Il Ministero della transizione ecologica ha recentemente pubblicato i decreti con cui sono stati approvati i criteri di selezione di progetti relativi a raccolta differenziata, a impianti di riciclo e a iniziative “flagship” (si tratta di una delle sette iniziative “faro” della strategia Europa 2020) per le filiere di carta e cartone, plastiche, RAEE e tessili. È una voce importante del Piano Nazionale di Ripresa e Resilienza (Missione 2, Componente 1) che prevede 2,10 miliardi di euro di investimenti.
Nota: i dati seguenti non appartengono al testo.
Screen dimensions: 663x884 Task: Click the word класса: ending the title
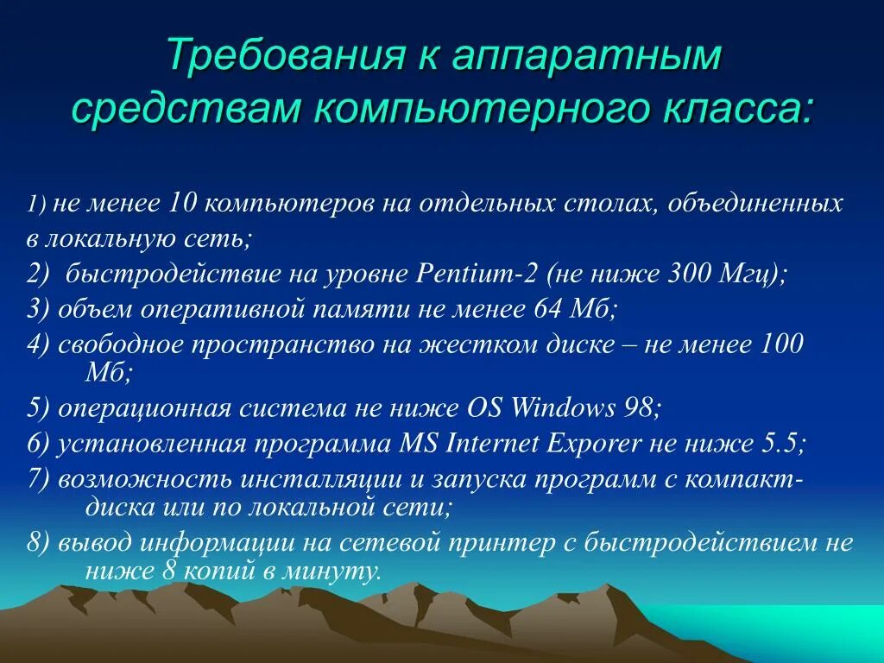[727, 110]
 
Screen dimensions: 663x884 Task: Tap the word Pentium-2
[478, 275]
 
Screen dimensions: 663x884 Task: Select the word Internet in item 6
[492, 444]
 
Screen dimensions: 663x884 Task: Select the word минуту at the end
[338, 571]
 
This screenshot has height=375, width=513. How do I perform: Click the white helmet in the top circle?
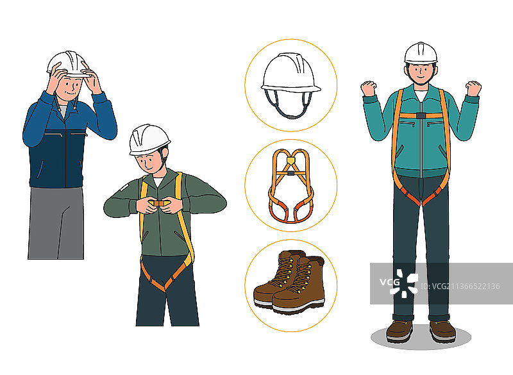[290, 74]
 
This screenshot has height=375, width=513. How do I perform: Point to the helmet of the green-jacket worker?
[149, 140]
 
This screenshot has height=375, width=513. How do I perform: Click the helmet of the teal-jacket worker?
[421, 53]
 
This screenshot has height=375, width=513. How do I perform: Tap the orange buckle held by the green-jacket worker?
[159, 204]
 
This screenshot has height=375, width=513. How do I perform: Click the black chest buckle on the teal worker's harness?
[421, 115]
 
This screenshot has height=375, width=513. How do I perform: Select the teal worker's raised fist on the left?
[369, 88]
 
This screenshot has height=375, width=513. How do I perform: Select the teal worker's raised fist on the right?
[473, 88]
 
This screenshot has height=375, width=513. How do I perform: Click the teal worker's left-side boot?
[399, 331]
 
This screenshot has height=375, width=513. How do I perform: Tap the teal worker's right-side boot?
[442, 331]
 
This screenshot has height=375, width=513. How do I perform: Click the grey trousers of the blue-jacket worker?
[56, 223]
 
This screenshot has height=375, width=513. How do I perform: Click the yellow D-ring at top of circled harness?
[290, 160]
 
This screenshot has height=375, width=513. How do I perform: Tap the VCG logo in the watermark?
[399, 283]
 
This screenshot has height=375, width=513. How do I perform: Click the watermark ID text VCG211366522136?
[460, 287]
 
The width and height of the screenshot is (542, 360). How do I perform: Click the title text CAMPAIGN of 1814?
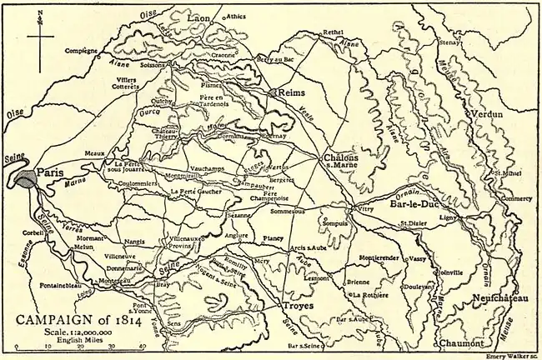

In tandem con il Governo, non poteva mancare lo studio padronale di settore necessario ad avallare le scelte del primo. Fra qualche giorno Utilitalia, l’Associazione di categoria che riunisce numerose imprese operanti nei servizi idrici, ambientali ed energetici, presenterà a Ecomondo, l’evento riminese di riferimento in Europa per la cosiddetta transizione ecologica e l’economia circolare, il suo ultimo rapporto sul settore rifiuti e sui fabbisogni impiantistici fino al 2035. Capire bene come le multiutilities del settore, nel prossimo decennio, intendono muoversi è propedeutico a qualsiasi ragionamento che non voglia fermarsi sulla soglia del dato di fatto o a un’analisi del fenomeno ex post.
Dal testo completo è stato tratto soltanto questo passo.